All of Germany's sovereign debt has a negative yield. There are trillions in negative yielding debt outstanding around the world. Austria issued 100 debt that now yields in the ones. Greek ten year paper yields 2.06%. Global markets are trying to process how big of a threat tariffs might be. The FOMC just cut rates with equities close to highs and employment close to lows. Bitcoin in the nano (not macro or micro but nano) is exhibiting haven qualities as it rallies on days that stocks drop. Please note I am not saying I expect Bitcoin to now be a haven asset going forward, I have no idea about that, just that right here right now (like this week) it has been going up. Gold for that matter has been going up too.
These are things that might be different, I will say they are details and that they are in fact different. If you can accept that the details are different, I have argued regularly that the details are always different, I still maintain the market manifestations will be the same...if something bad is even coming.
The next time something bad happens in markets, whether that is starting now or at some point in the future, the market manifestations will be the same. The market will start out going down a little bit. At some point the small decline gets bigger and people scared, believing that somehow the market will do something different this time. There will be panic and TV specials and then the bottom will be made for no real obvious reason and stocks will go back up eventually making a new high. The only variable is how long that all takes.
When you truly understand that this is how it works, it makes downturns much easier to endure in terms of emotions which in turn reduces the odds of panic selling. Think about last December, that was a fast and panic-inducing decline that amounted to nothing of consequence; well, no consequence to those who did not panic. At this point, the market is well within the realm of down a little, normal down a little. Some would tell you that the Fed is trying to remove volatility from markets so when volatility pops back up it seems like it is different. It's not.

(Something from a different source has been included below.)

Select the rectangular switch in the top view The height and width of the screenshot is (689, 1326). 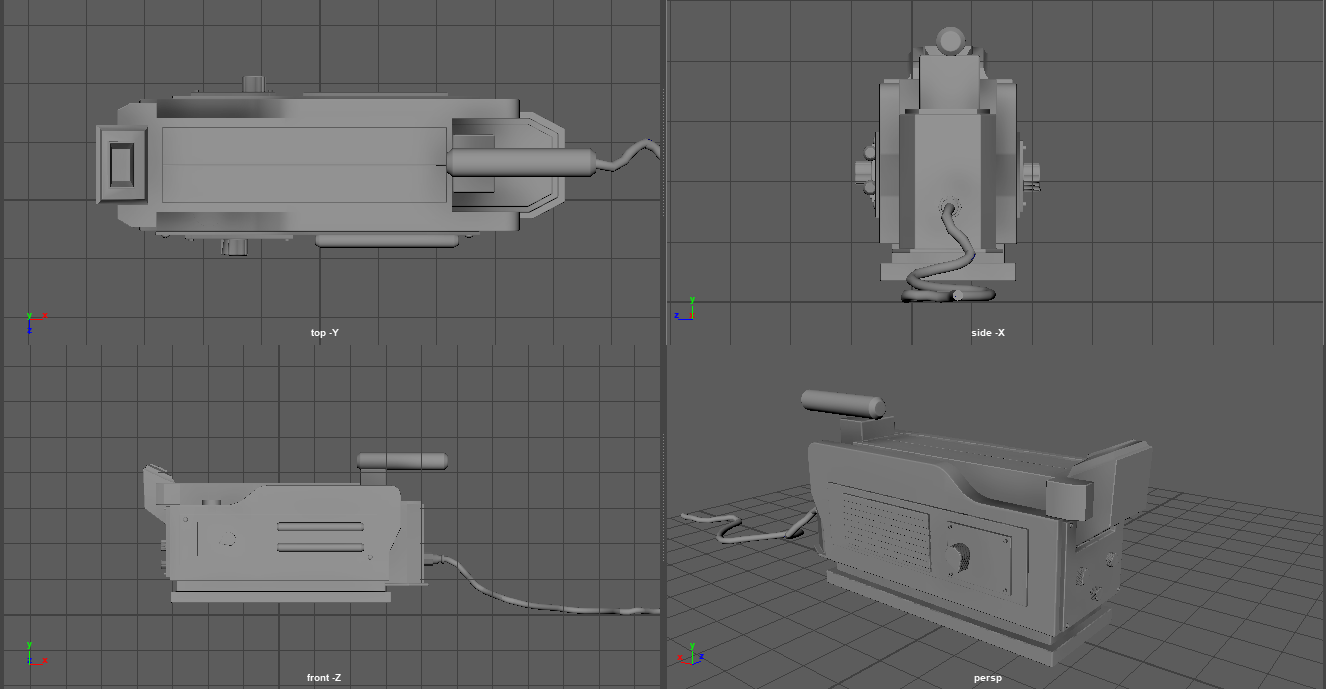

I say this all the time, no matter what you're strategy is, just stick to it. If you take defensive action based on some objective measure, take it when the time comes. If your strategy is buy and hold on no matter what, then you should hold on no matter what. You chose some sort of approach when you were not emotional, it is crucial that you stick with that approach if emotions ever come into play.
I still have positions in a couple of low/negative correlation type funds for clients and the Pacer Trend Pilot ETF (PTLC) will go defensive if markets deteriorate with the S&P 500 going below its 200 day moving average (the index is still a ways from its 200 DMA).